2. All results in Figure 1 to 5 only show the usage of TRAV, TRAJ, TRBV and TRBJ derived from individual patient with different types of TIDM. Is there sharing V or J segments among four patients with different types of TIDM, especially TRA and TRB VJ rearrangement pattern? Moreover, is there sharing CDR3 motif between CD8+ and Foxp3+ cells?
3. In Fig. 7 the authors described gene expression of different cell clusters in four TIDM patients. It would be interesting to investigate whether these unknown cell clusters could be identified from different TIDM patients. However, the figure is so unsharp, and what do these cell clusters represent? In addition, what do the FOXP3+ cell represent？
4. Lack of HLA evaluation and consequent study for establishing the relation between these HLA-typings and the TCR repertoire. Even if these experiments are beyond the scope of this manuscript, the authors could at least discuss this aspect.
5. Discussion should be suggested a hypothesis why there are sequences in TIDM patients present in healthy control group.

Minor:

1. Letter size of figure 6 and 7 is in most of the elements very small (unreadable). And Figure 7 has low quality.
2. The CD8A positive and CD8+, and FOXP3 positive and FOXP+ should be consistent throughout the manuscript.

Author Response

Please see the attachment.

Author Response File: Author Response.pdf

Round 2

Reviewer 2 Report

The manuscript has been further improved by the authors, and this is appreciated. A few concerns/needs remain:

1. The Modified Figures have been added to supplementary  but not to the manuscript. These sharp figures should be clear in the manuscript.
2. Q5 should be responsed.
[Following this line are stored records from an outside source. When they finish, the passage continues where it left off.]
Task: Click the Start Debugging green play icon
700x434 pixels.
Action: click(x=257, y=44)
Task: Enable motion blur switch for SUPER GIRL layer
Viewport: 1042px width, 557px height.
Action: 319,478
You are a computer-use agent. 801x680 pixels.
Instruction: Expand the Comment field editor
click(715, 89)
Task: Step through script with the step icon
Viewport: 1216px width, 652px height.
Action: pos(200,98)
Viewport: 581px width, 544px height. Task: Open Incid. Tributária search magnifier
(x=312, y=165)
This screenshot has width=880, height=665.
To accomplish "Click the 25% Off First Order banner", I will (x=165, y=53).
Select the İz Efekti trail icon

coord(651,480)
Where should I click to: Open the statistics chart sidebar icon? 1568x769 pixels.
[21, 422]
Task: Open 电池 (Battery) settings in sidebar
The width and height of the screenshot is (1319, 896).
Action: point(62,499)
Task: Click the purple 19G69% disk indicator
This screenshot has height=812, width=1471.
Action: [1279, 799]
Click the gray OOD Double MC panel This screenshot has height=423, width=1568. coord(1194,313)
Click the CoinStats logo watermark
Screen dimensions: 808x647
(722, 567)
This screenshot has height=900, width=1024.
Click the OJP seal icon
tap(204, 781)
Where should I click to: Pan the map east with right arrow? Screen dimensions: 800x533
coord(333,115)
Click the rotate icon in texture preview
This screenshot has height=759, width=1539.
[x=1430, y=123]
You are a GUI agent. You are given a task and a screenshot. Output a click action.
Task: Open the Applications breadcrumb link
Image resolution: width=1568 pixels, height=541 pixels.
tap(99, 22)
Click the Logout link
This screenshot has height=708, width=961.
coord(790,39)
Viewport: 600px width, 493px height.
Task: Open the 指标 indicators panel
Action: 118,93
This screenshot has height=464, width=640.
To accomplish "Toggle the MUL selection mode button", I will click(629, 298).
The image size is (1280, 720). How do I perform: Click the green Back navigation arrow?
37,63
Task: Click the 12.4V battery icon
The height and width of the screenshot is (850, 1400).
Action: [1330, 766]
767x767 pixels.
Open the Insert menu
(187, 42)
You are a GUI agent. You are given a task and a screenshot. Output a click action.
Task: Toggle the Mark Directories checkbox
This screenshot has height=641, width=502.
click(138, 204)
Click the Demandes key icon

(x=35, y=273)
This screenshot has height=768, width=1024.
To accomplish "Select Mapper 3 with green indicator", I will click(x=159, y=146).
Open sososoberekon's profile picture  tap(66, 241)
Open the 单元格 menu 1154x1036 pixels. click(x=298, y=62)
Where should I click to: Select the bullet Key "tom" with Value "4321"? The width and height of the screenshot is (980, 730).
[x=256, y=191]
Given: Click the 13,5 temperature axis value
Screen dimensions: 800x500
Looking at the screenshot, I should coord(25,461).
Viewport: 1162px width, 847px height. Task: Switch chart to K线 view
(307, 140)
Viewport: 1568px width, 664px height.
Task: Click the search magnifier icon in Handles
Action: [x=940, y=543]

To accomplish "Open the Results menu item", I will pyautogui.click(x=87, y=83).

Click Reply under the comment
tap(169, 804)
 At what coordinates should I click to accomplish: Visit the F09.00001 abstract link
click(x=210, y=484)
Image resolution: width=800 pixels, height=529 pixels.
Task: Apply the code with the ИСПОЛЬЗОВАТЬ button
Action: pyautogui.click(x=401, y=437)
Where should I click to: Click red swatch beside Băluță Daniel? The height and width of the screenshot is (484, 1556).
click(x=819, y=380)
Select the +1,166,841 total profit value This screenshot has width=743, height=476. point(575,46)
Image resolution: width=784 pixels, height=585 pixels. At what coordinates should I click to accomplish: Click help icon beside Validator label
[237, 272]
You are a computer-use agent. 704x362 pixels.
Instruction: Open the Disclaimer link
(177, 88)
Similar to the data analysis point, my intent was that whether there are the same sequences presented in TIDM patients comapred with healthy control group. Please provide some description in Results or Discussion section.

Author Response

1. The Modified Figures have been added to supplementary but not to the manuscript. These sharp figures should be clear in the manuscript.   Response Thank you for your valuable comment. The modified figure dose was too large and did not upload properly. Please check the uploaded file again after correction.     2. Q5 should be responded to. Similar to the data analysis point, my intent was that whether there are the same sequences presented in TIDM patients compared with the healthy control group. Please provide some description in the Results or Discussion section.   Response Thank you for your valuable comment. I checked again and was not able to respond to Q5. According to your comment, we have examined TRA and TRB VJ rearrangement pattern of all cells between the healthy control and T1DM patients. However, similar to what is described in Q2 of 1st revision, there was no common pattern. Therefore, we have added the sentences described as below.   Results Taken together, there was no common pattern among each of the four samples and healthy controls.